To evaluate the robustness against variations in both regularization parameter, we show the same error measure for a wide range of regularization parameters $$$\mu$$$ and $$$\lambda$$$ for three different acceleration-factors, using a squared sampling patter in k-space center (6x6, 10x10 and 24x24 lines).
By using the originally proposed sampling-strategy2 the TGV-reconstruction suffers from missing details, because of the lacking high frequency information and it is not able to account for different dimensions in both phase-encoding directions. The results in Fig.1 and Tab.1 indicate that an additionally sampling of higher frequency information in the TGV-part only leads to a slight improvement compared to a 10x6 rectangular sampling; however the TGV-result itself is improved significantly in all 5 cases. Furthermore, in cases without fully-sampled center the error in the final B$$$_{1+}$$$-map is evenly increased, while decreasing the achievable acceleration $$$R_{eff}$$$ in all cases. The impact of sampling additionally high frequency information in the TGV-reconstruction part is very low on the accuracy of the final B$$$_{1+}$$$-map.

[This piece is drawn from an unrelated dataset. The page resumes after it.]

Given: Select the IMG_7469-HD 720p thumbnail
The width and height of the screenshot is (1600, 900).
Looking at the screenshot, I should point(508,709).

Comparing the results in Fig.2,3 and Tab.1 for the 12x4 rectangular pattern with the initially proposed 8x8 squared pattern, the effective acceleration is increased from $$$R_{eff}=64$$$ to $$$R_{eff}=85$$$, while $$$\Delta_{mean}$$$ and $$$\Delta_{max}$$$ can be reduced from 0.71% to 0.66% and from 5.46% to 4.42% respectively. Compared to the result of the pattern-size 10x10 $$$\Delta_{mean}$$$ lies in the same range and $$$\Delta_{max}$$$ is reduced from 5.1% to 4.4% while doubling the acceleration.
Fig.4 indicates the robustness against variation of both regularization parameters, since errors remain stable over one decade from the optimum.
In general we can conclude the algorithm is very robust against variations in the regularization parameters and different subsampling patterns, if sufficient data-points are acquired in the k-space center. The best sampling efficiency can be reached if a rectangular region in the k-space center is acquired in both reconstruction steps depending on the dimension in phase encoding directions.
1. L. I. Sacolick, F. Wiesinger, I. Hancu, and M. W. Vogel. B1 mapping by bloch-siegert shift. Magn Reson Med, 63(5):1315–1322, May 2010.
2. A. Lesch,
M. Schlögl, M. Holler, and R. Stollberger. Highly accelerated Bloch-Siegert B1+ mapping
using variational modeling. Proc. ISMRM 24:1875, 2016.
3. F. Knoll, K. Bredies, T. Pock, and R. Stollberger. Second order total generalized variation(tgv) for mri. Magn Reson Med, 65(2):480–491, Feb 2011
4. K. Bredies, K. Kunisch, and T. Pock. Total generalized variation. SIAM Journal on ImagingSciences, 3(3):492–526, 2010
5. F. Knoll, C. Clason, C. Diwoky, and R. Stollberger. Adapted random sampling patterns for accelerated MRI. Magnetic resonance materials in physics, biology and medicine 24.1 (2011): 43-50.